Label: One Little Independent Records
Released: 14th May 2021
When you think about violin music, you’re probably picturing stuffy classical orchestras or backwood bluegrass fiddle players accompanied by mandolins and jaw harps. Sarah Neufeld’s album ‘Detritus’ is here to do away with any preconceptions you may have had, redefining violin music into an undeniably modern genre that makes brave strides into new sounds without betraying its classical roots. A long-time member of Arcade Fire, her third solo album sees her tone veer more patiently, with tracks that unfurl and expand like spring flowers into enormous colourful soundscapes.

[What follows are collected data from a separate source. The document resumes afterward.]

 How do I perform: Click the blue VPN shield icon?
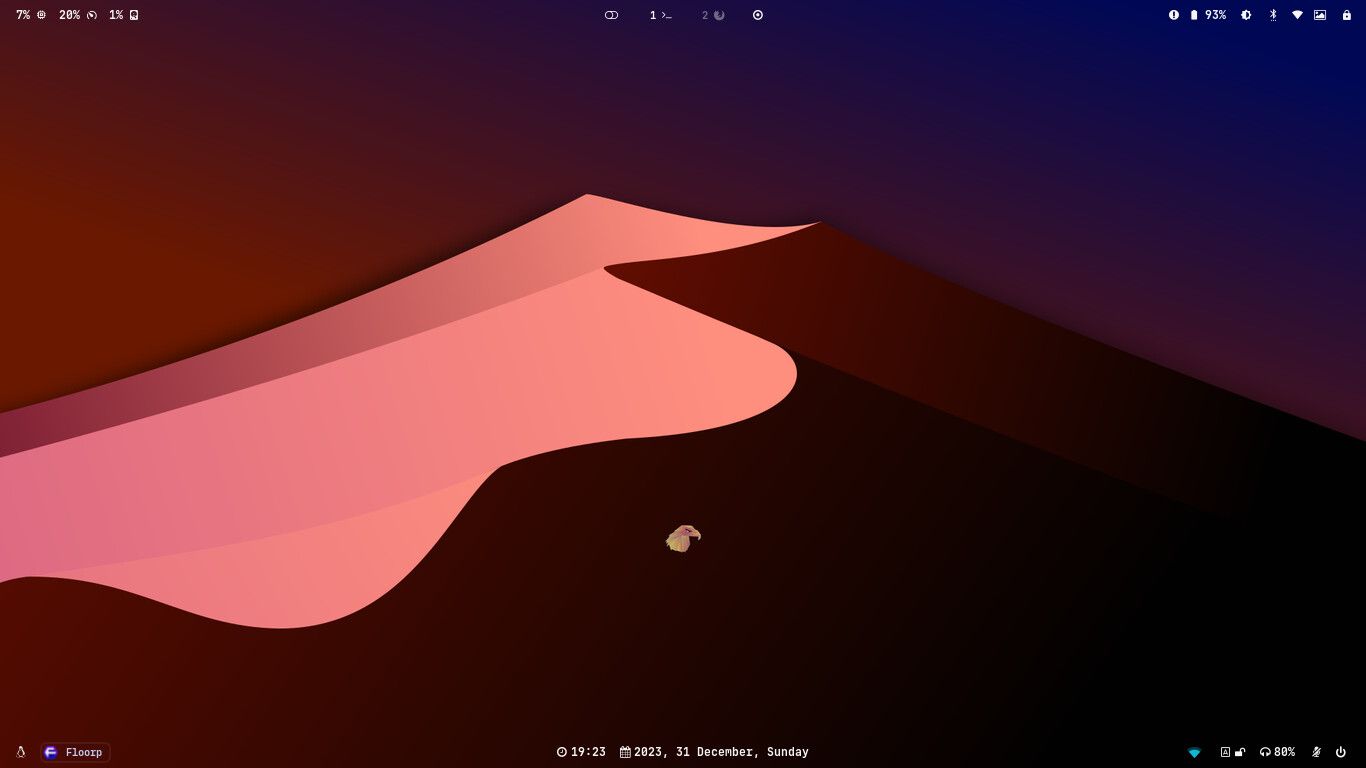[1195, 752]
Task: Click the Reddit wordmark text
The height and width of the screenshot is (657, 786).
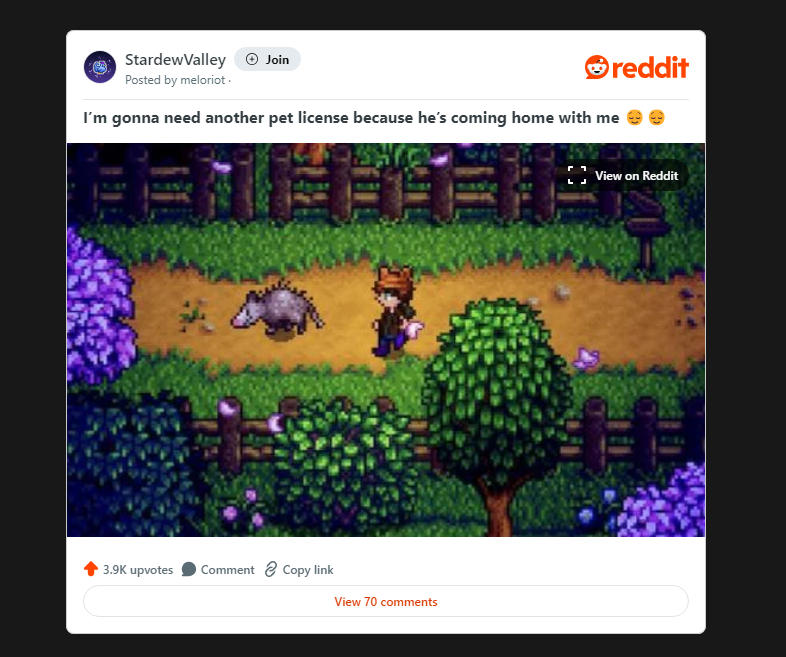Action: [650, 68]
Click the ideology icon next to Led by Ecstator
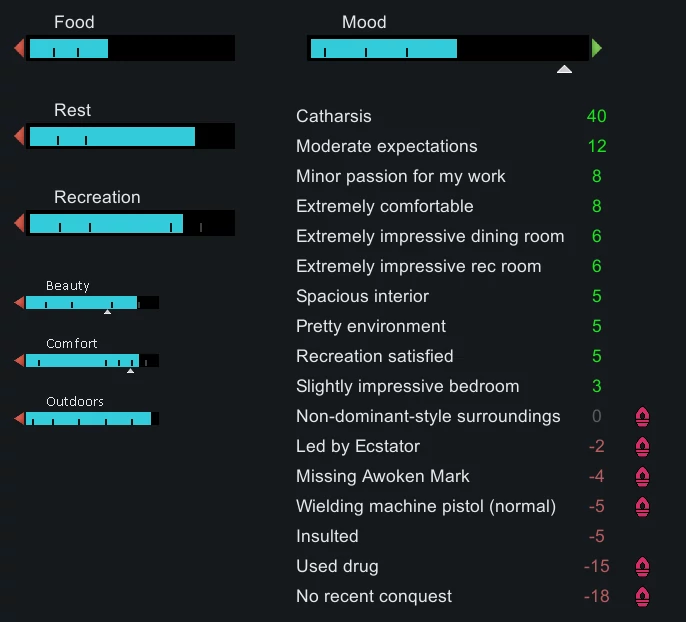Viewport: 686px width, 622px height. point(643,447)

Images of desolation are painted by the distant whistle of an unforgiving wind to open the album on ‘Stories’, laying the groundwork for the steady, rising tone of the album and its astounding ability to conjure visuals in your mind’s eye. ‘Detritus’ is an exercise in gradually evolving tracks. Often starting with a winding set of violin phrases at the forefront that slowly find company in non-lyrical vocal tones or foreboding drums and steady synths. It creeps up on you until the sound has quadrupled in size.
Sarah’s technical capability doesn’t go masked by these larger productions, though. The likes of ‘The Top’ places the focus square on the violin as the melody jitters precisely, developing into ever more satisfyingly unpredictable, intricate phrases. Even when built into pacier situations in ‘Tumble Down The Undecided’, Neufeld’s violin slots comfortably into the rapid tempo and aggression that the track demands.
There are no limitations in ‘Detritus’. Sarah Neufeld proves that modern violin music is flexible and fully capable of introspection and aggravation alike. This album speaks to a facet of listening that cannot be captured by lyrical music, a direct line to our imaginations that fills the sounds with colours and shapes as we interpret them.